This is my first visit here, I've been gathering things for a project for my girlfriend who is very ecstatic about it.  She's very into hula hooping, and her last LED unit was rather spendy but doesn't offer a whole lot of features.  I'm aiming for a hoop that will have around 80-96 LEDs with about 2 million colors.  It should have some serious power behind it too, I'm really excited. 

I've already selected my components, but I need some help getting things right.  I'm going to start with a component list, followed by their pinouts, and also I have a link to a guy I'm essentially mimicking, with 2 main differences, who clearly knows what he's doing, unlike me.

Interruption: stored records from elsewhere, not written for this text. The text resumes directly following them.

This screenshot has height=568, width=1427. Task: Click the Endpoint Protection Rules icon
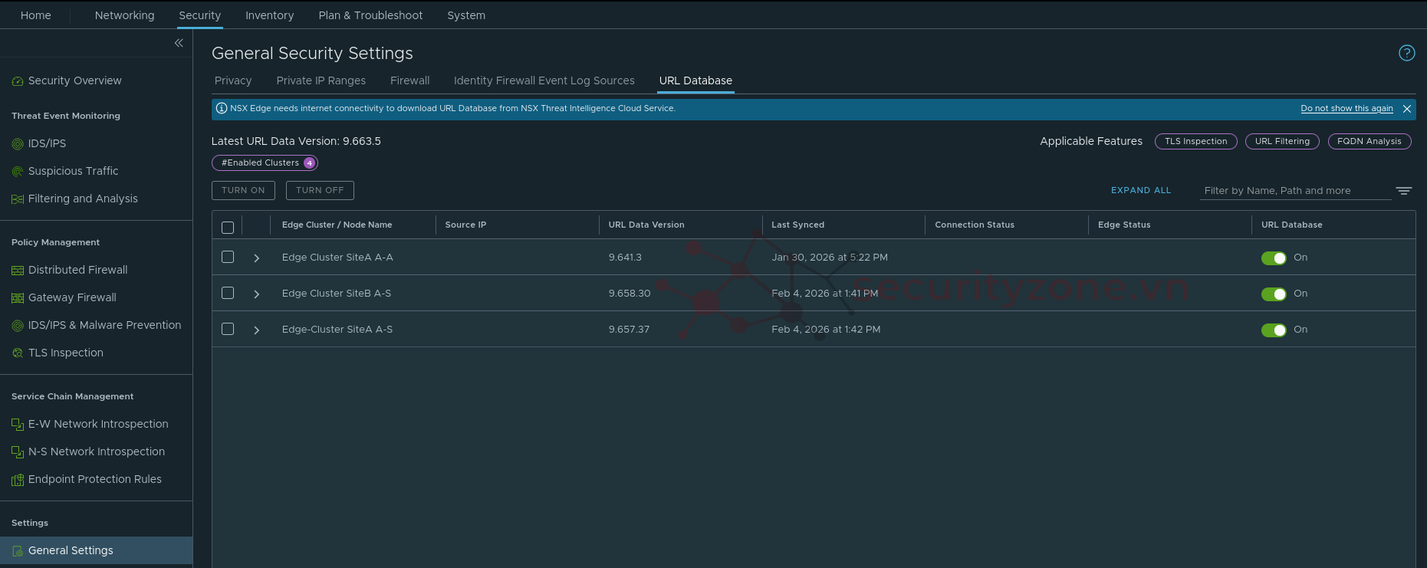(x=18, y=480)
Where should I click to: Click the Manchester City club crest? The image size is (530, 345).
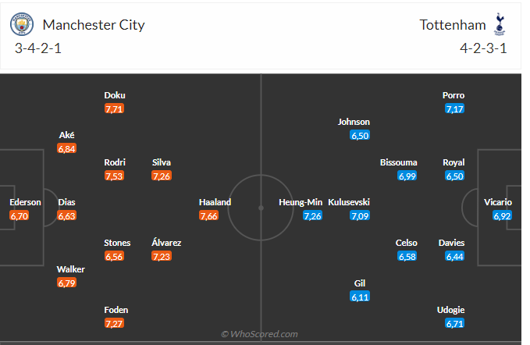coord(23,24)
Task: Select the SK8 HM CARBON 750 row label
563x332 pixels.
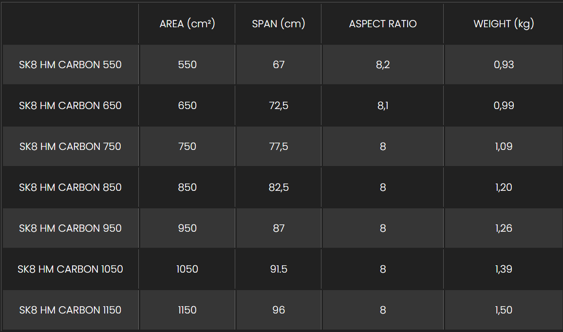Action: click(70, 147)
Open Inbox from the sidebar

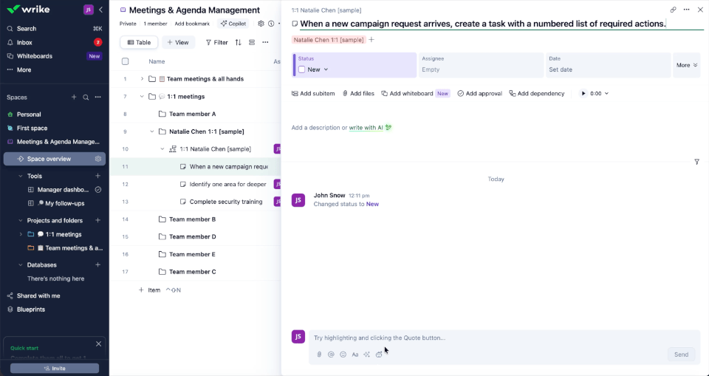24,43
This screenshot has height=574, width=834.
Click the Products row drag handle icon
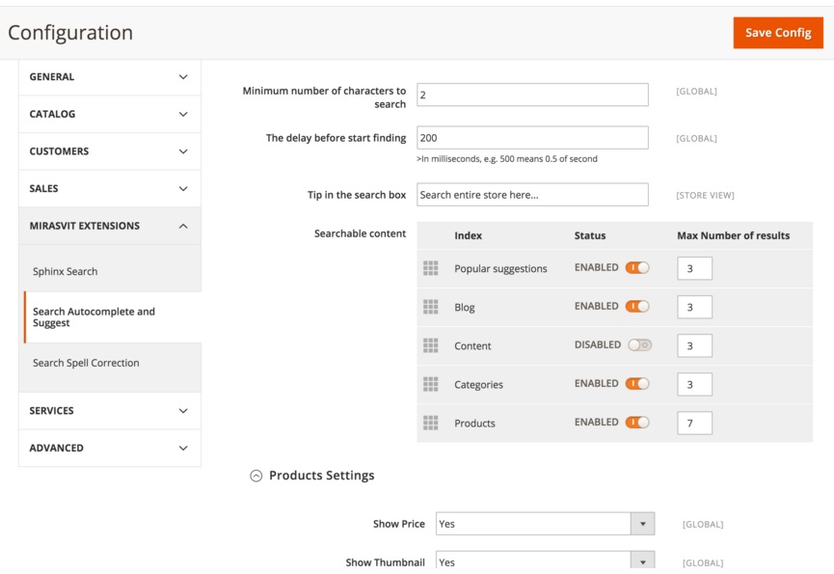click(431, 423)
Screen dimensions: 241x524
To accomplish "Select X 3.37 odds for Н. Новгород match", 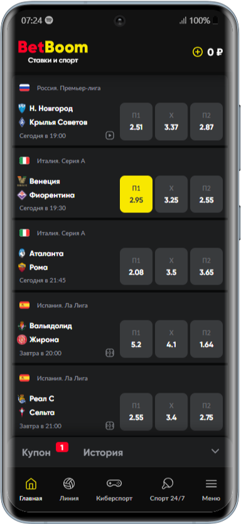I will 171,121.

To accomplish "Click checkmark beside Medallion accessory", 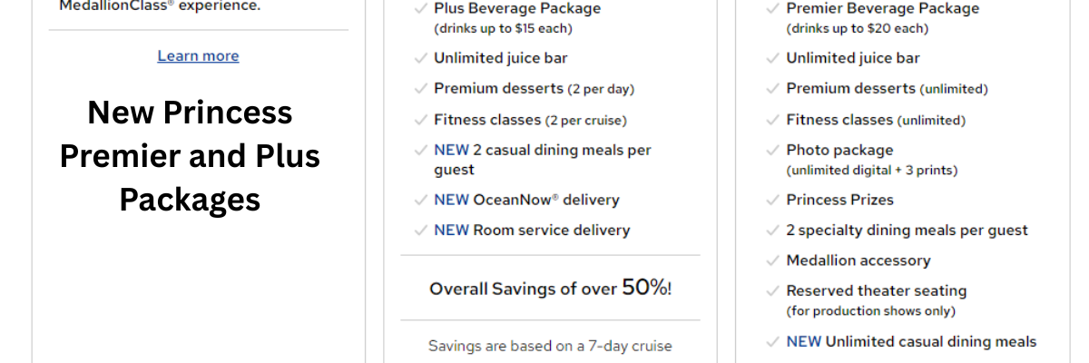I will tap(772, 261).
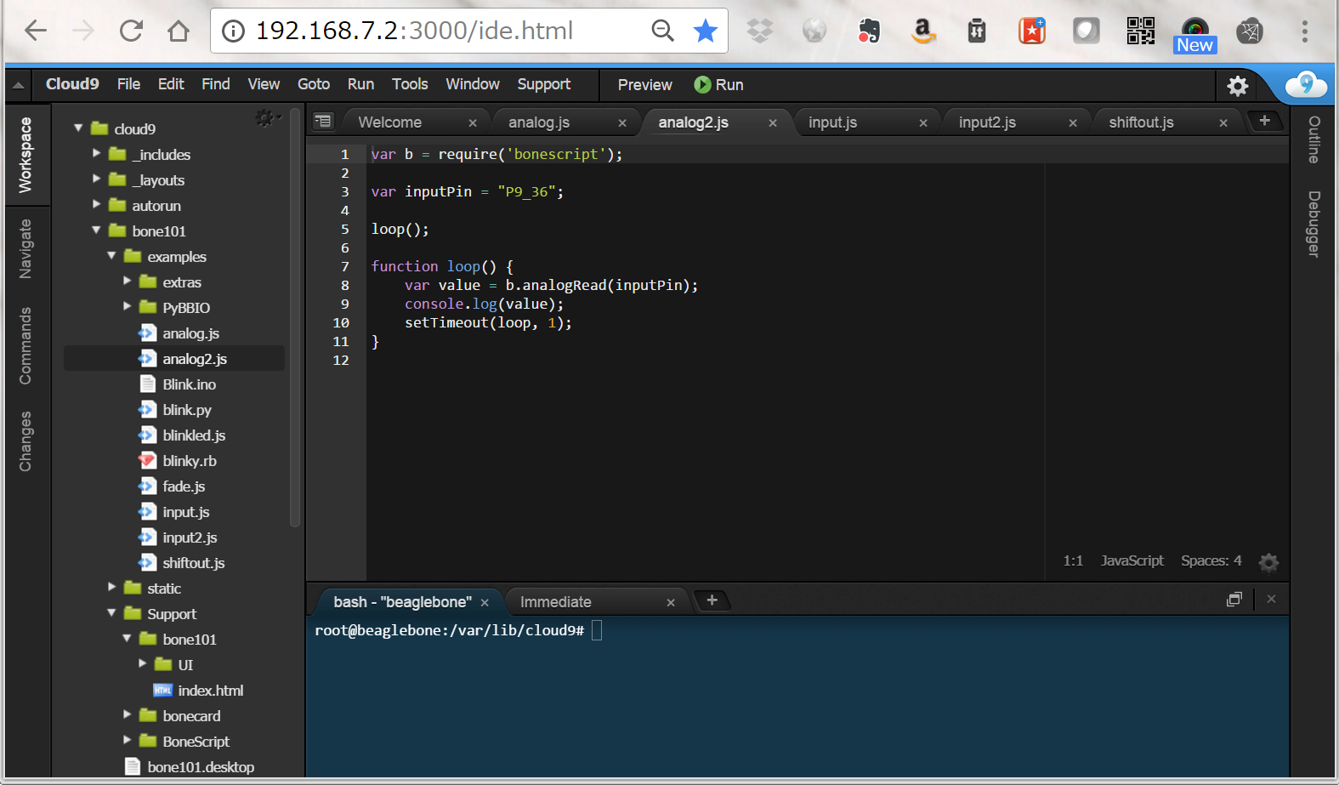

Component list is as follows:
Seeeduino film
UarSBee for Seeeduino film
Parallax 5-position switch
Adafruit Digitally addressable LEDs x3m
Tenergy 32003 Circuit protector
Tenergy 3.7v batteries x3
USB 4.7v wall charger
Radio shack M power jack (male/female)
.6 or .75 ID HDPE tubing, enough to make 35" ID hula Hoop


I haven't decided or don't know what types of resistors I need on my switched circuit, and I also wanted to know if I need a potentiometer for raising/lowering the brightness of my LEDs or if I can use two of my outputs on my switch for this function instead.

Diagrams for components:
LED strip how-to
5-way switch diagram/how to
Basic circuit protector diagram


Here's the originator's blog post on how he did it using an Arduino pro Mini 328.  I am using a Seeeduino film to get it in  a smaller hoop:
Philihp.com
Here's his wiring diagram:
hula hoop wiring
Here is a very usefull Arduino pro mini 328 pinout with labels for converting between the two boards:
Pro Mini

The confusing part for me is how to wire up my switch so I can get an "on/off" function of the center push button using the Sleep function of the Film.  It claims its wired to PD2 on the breakout board section.   Aside from that, I just don't know how to get the wiring into and out of the board.   So far all I've come up with is the batteries, charger, and circuit protector for certain.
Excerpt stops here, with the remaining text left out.